There were days when I was restless, not really knowing what to do. Some days, my parents talked a lot, and I started to get curious because they don’t often speak of the days when they were younger; unless we ask. I learned that my mom actually went through a somewhat hard time when my older sister was about to be born. She would have to work with my grandfather and take care of my older siblings because they were babies at the time. Although I knew there were troubles when my older sister was born, I never knew how hard my mom had to work to help provide for our family.
During the evenings, my mom, my older sisters and I would visit my grandparents. I actually found out more about what kind of jobs my grandfather had and the things that my grandmother used to make when they were younger. My grandfather used to work in orchards and in a factory, and my grandmother used to make quilts and clothes from different patches of cloth she would find. To many people it would be like an ordinary story time, but to me it felt more special than that. I even got to play a few card games with my grandfather, although I did end up losing more than a few times.
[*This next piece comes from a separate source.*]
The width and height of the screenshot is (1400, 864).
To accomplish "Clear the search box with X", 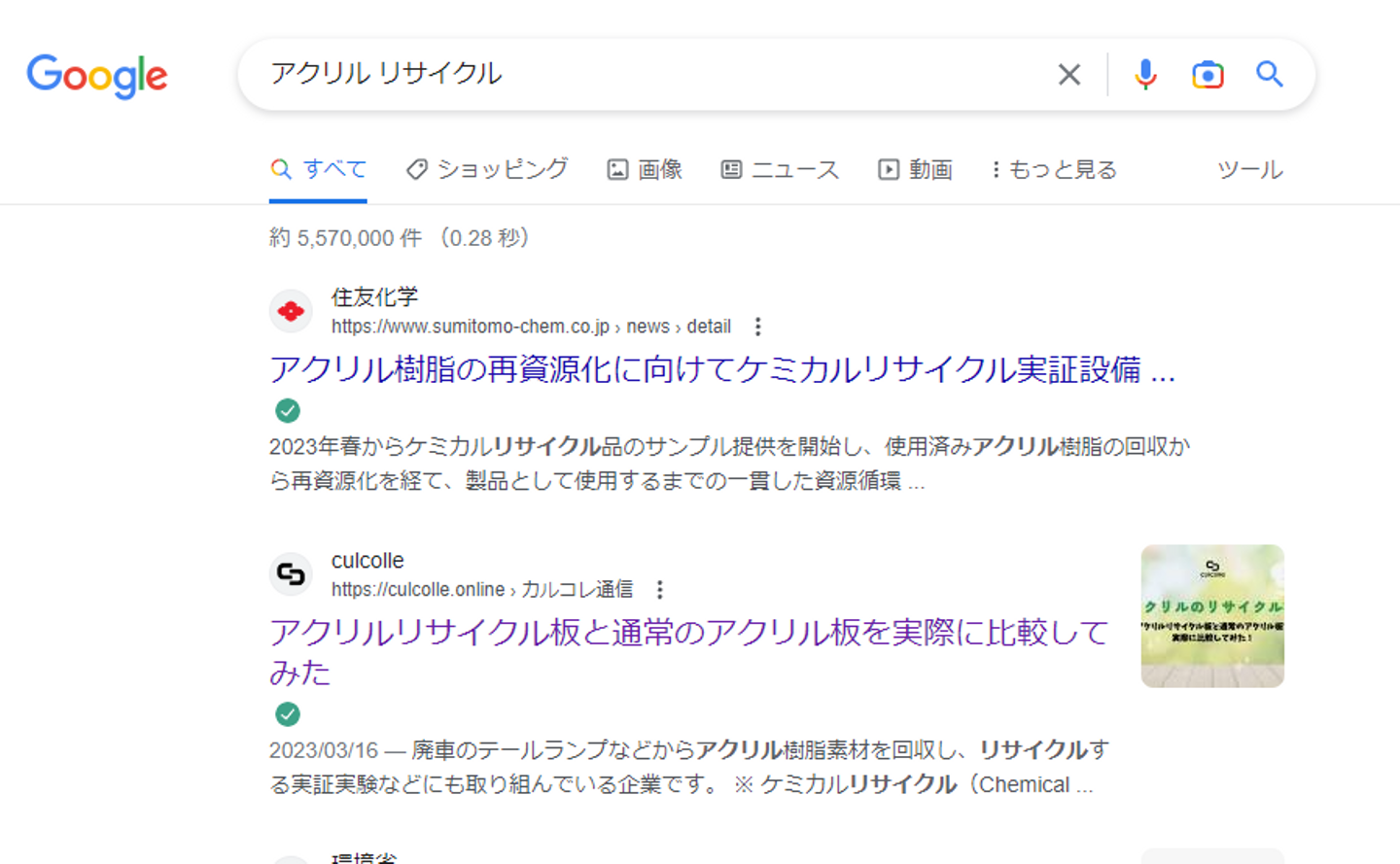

I found it was refreshing to go from the usually hot and dry weather from the Eastern Coachella Valley to clear blue skies with a moderate temperature in Mexico. It rained a few days, and there were times when fog covered nearby hills almost completely. In the Coachella Valley there are only a few days filled with light rain, so I enjoyed watching as the rain fell and covered everything. The town, although small, had many puddles afterwards and sometimes there were tiny rivers running down hill. Even in the mornings, there were fresh dewdrops on the grass nearby. It was different from the usual desert and heat. I noticed things that I would have never seen if I had my phone glued to my hand.
Without my phone, I didn’t get distracted. I was able to sit down without feeling anxious about my battery dying or about not replying to a text message. I even managed to finish a few books I had put away and hadn’t finished; although, I was devastated when I finished the books because I didn’t know what else to do. There were times I was tempted to go and just run around the house. However, I couldn’t just up and run with so many wild plants and tall grass around.
Now back in my regular daily life, I’m relieved. But there are days when I want to just go out for a few hours to take a walk and just enjoy my surroundings without the distraction of my phone. The Internet is a great distraction in my life, even if it is a great connection to people around the world a quick way to research. Being in Mexico without my phone for three weeks taught me to appreciate what I have, without needing Internet.